==== Listed entries

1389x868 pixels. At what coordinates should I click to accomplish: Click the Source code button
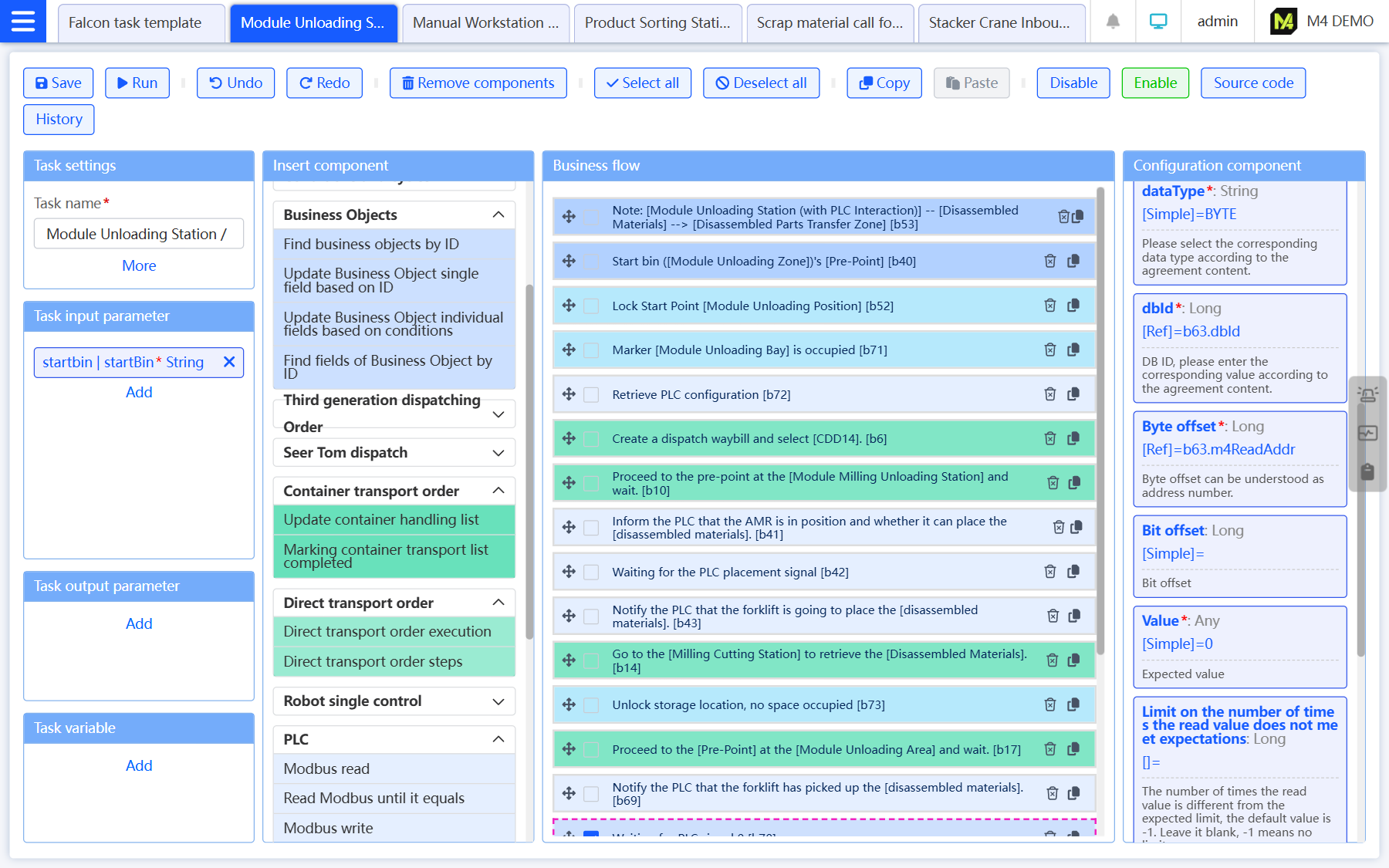pyautogui.click(x=1252, y=83)
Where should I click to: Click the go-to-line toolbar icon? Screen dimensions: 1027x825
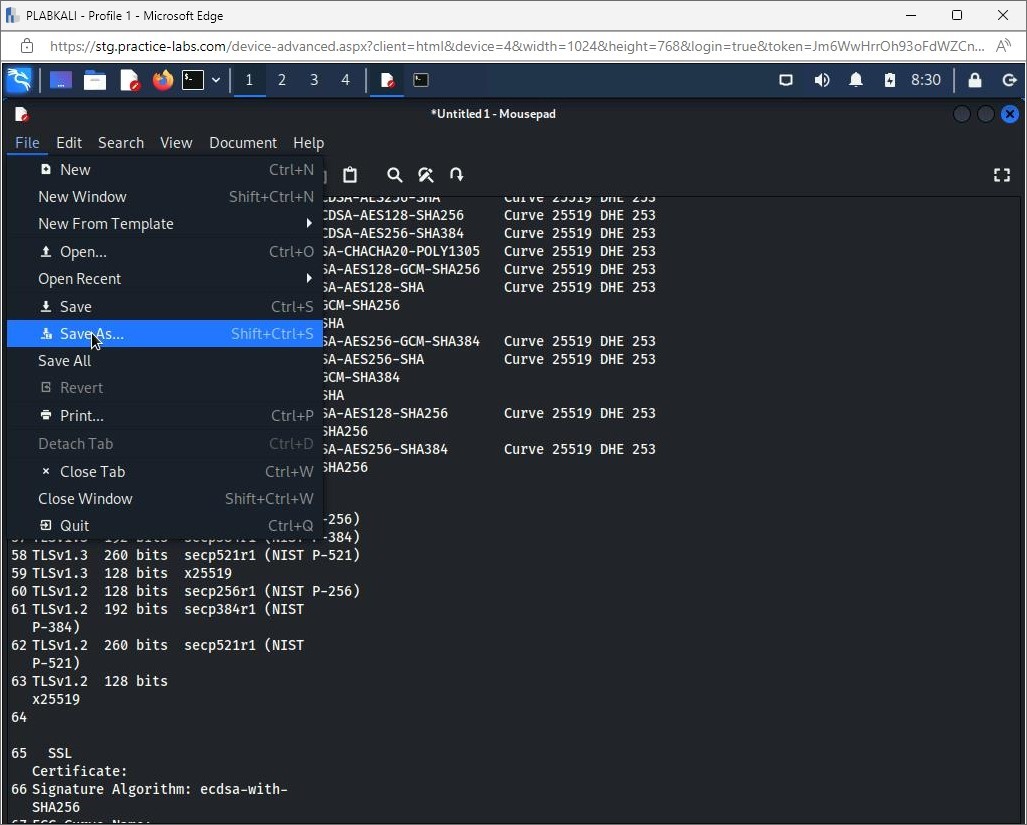coord(457,175)
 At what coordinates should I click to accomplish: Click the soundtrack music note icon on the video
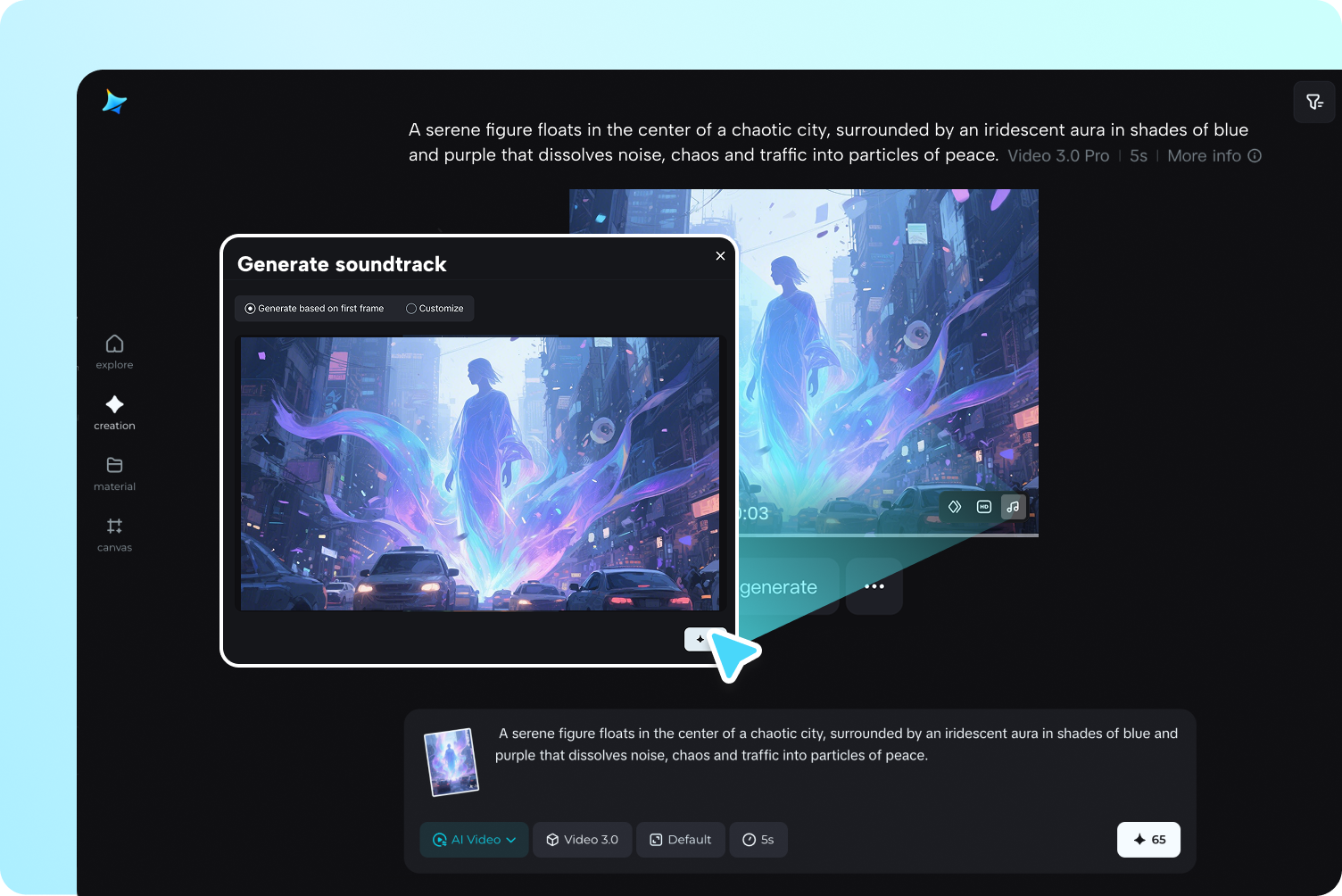click(x=1013, y=506)
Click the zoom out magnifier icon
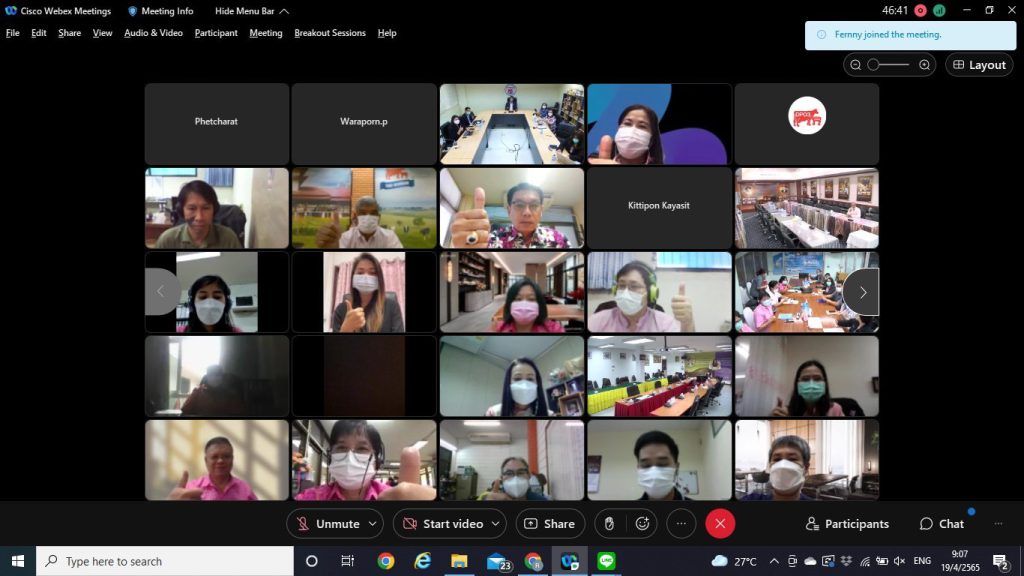The image size is (1024, 576). pos(855,65)
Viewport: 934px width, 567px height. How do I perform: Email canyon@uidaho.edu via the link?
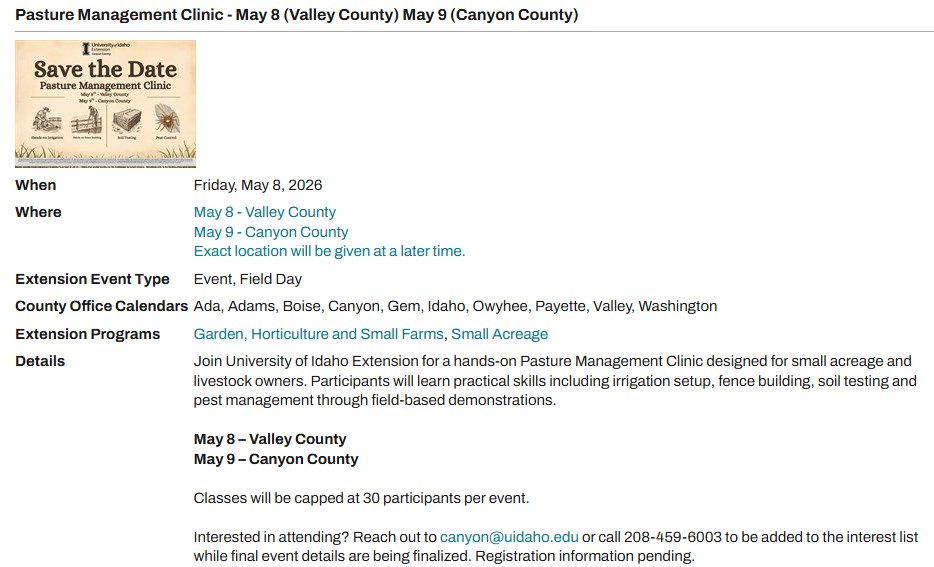[509, 537]
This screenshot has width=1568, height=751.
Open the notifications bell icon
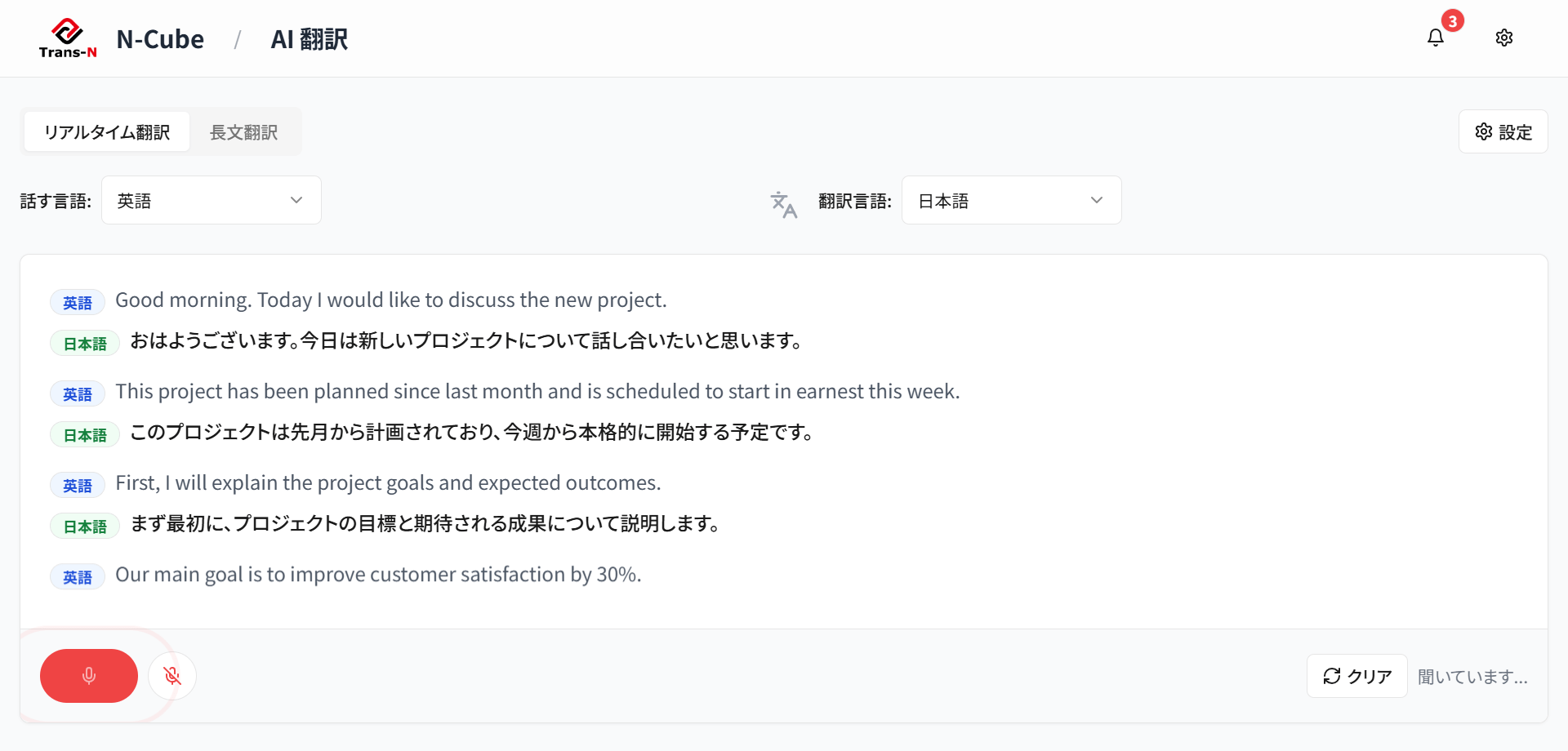pyautogui.click(x=1435, y=38)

========

Output every line of the listing above again, word for word and in the same order, but leave out the pictures.

1389x868 pixels. At what coordinates should I click to accomplish: Click the Source code button
pyautogui.click(x=1252, y=83)
Where should I click to: Click the go-to-line toolbar icon? Screen dimensions: 1027x825
coord(457,175)
 At what coordinates should I click to accomplish: Click the soundtrack music note icon on the video
click(x=1013, y=506)
Click the zoom out magnifier icon
The image size is (1024, 576). pos(855,65)
Viewport: 934px width, 567px height. How do I perform: Email canyon@uidaho.edu via the link?
[509, 537]
This screenshot has width=1568, height=751.
Open the notifications bell icon
pyautogui.click(x=1435, y=38)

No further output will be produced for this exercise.